You might think that a book on the topic of the intelligence used to go to war with Iraq would be outdated now that the Senate Intelligence Committee report has been issued (www.intelligence.senate.gov/iraqreport2.pdf). But if you recall, the Republicans prevented the Committee from releasing any findings about Executive Branch manipulation of the intelligence. The report, therefore, indicted the CIA for its faulty intelligence about Iraq's "weapons of mass destruction," but did not make any charges about the Bush Administration. That is where HOODWINKED is still VERY relevant. Because what the book consists of is a careful, line by line analysis of the key pieces of intelligence available to the Administration and a comparison of those documents to the public statements of Bush, Cheney, Rumsfeld, Rice and Powell. Prados reaches the following conclusion:
"What the intelligence record shows, however, is that contrary to the reports it put out, what the Bush Administration knew indicated that Iraqi weapons programs were either nascent, moribund, or non-existent -- exactly the opposite of the President's repeated message to Americans. This book is an attempt to compile and share with the American public for the first time the actual intelligence available to the Bush Administration as it made its case for war. It then aims to show how this information was consistently distorted, manipulated, and ignored, as the president, vice president, secretaries of defense and state, and others, sought to persuade the country that facts about Iraq were other than what the intelligence indicated" (p. xi).

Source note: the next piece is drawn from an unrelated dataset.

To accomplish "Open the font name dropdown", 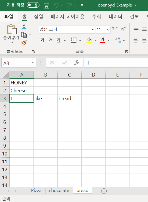I will tap(93, 30).
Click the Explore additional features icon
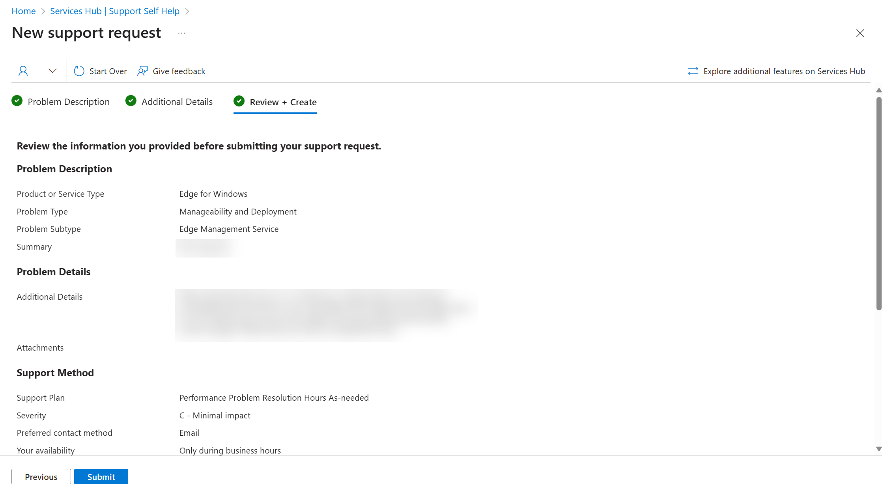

In other words, they were lying through their teeth! There was no imminent threat -- the war was an offensive war, a preventive war against a threat that did not exist.
HOODWINKED includes the entire text of several crucial declassified documents, including the October 2002 CIA White Paper, the October 2002 letter from DCI George Tenet to Senate Intelligence Committe Chair Bob Graham, the December 2002 State Department/CIA Fact Sheet, the May 2003 CIA/DIA paper on biological warware production plants, and the June 2003 Pentagon press briefing. Prados meticulously compares the information presented in these documents to Administration statements and documents the manipulations and distortions -- the lies. He focuses on four issues -- 1) the Iraqi nuclear program, 2) unmanned aerial vehicles, 3) uranium from Niger, and 4) Saddam Hussein's supposed links to Al Qaeda and 9/11.

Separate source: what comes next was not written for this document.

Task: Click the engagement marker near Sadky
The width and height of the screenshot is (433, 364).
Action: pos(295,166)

I see it as interesting and suspicious that the Senate's report on Iraq intelligence has been buried by the press as it turned to the more recent release of the 9/11 Commission report. If the public knew how systematically Cheney & Rumsfeld twisted the intelligence in order to get the outcome they wanted, Bush wouldn't stand a snowball's chance in hell of reelection.

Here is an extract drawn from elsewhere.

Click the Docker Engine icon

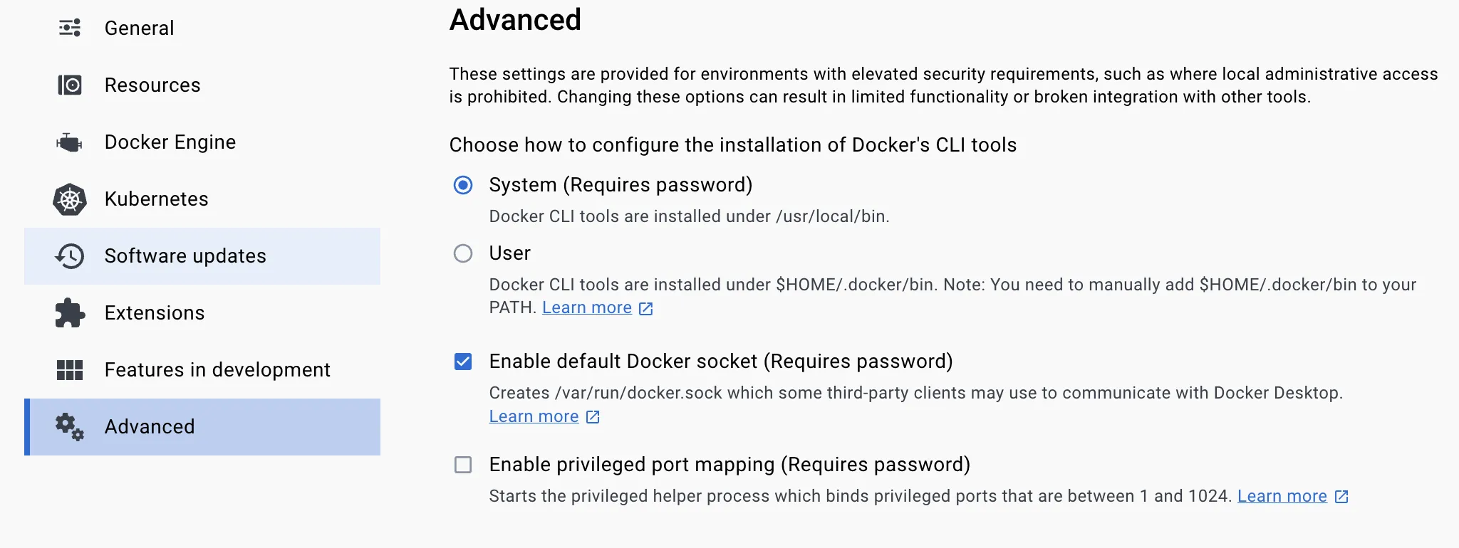(70, 142)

I would like to make a point about our government's propaganda that everyone seems to ignore. The very term and concept of WEAPONS OF MASS DESTRUCTION lumps together two very different things -- nuclear weapons on the one hand, and chemical & biological weapons on the other. If the public was clear that there was no way Iraq could have hidden a nuclear weapons program with the inspections regime in place, which is what all informed analysts knew, then the perceived threat would have been very different. The "mass destruction capability" of chemical & biological weapons is simply nowhere near as great as that of nuclear weapons. So even if there were stockpiles of chemical weapons, as most analysts suspected, this was not something to be terribly afraid of. How would Iraq deliver large amounts of chemical weapons, or even a primitive atomic bomb, to the U.S.? When you actually think about it, the prospect is ludicrous, but most people were easily scared by the idea of WMD as an umbrella category, not knowing exactly what was in it or how dangerous it was. Never mind that the U.S. government has plenty of WMD, including big anti-personnel bombs that are not ordinarily considered to be WMD at all.
There is a ton of junk information in the world these days, thanks to the internet. HOODWINKED is the prime stuff -- it is the crucial information that U.S. citizens need in order to make the right decision this November. That is if Bush avoids impeachment when people discover the truth.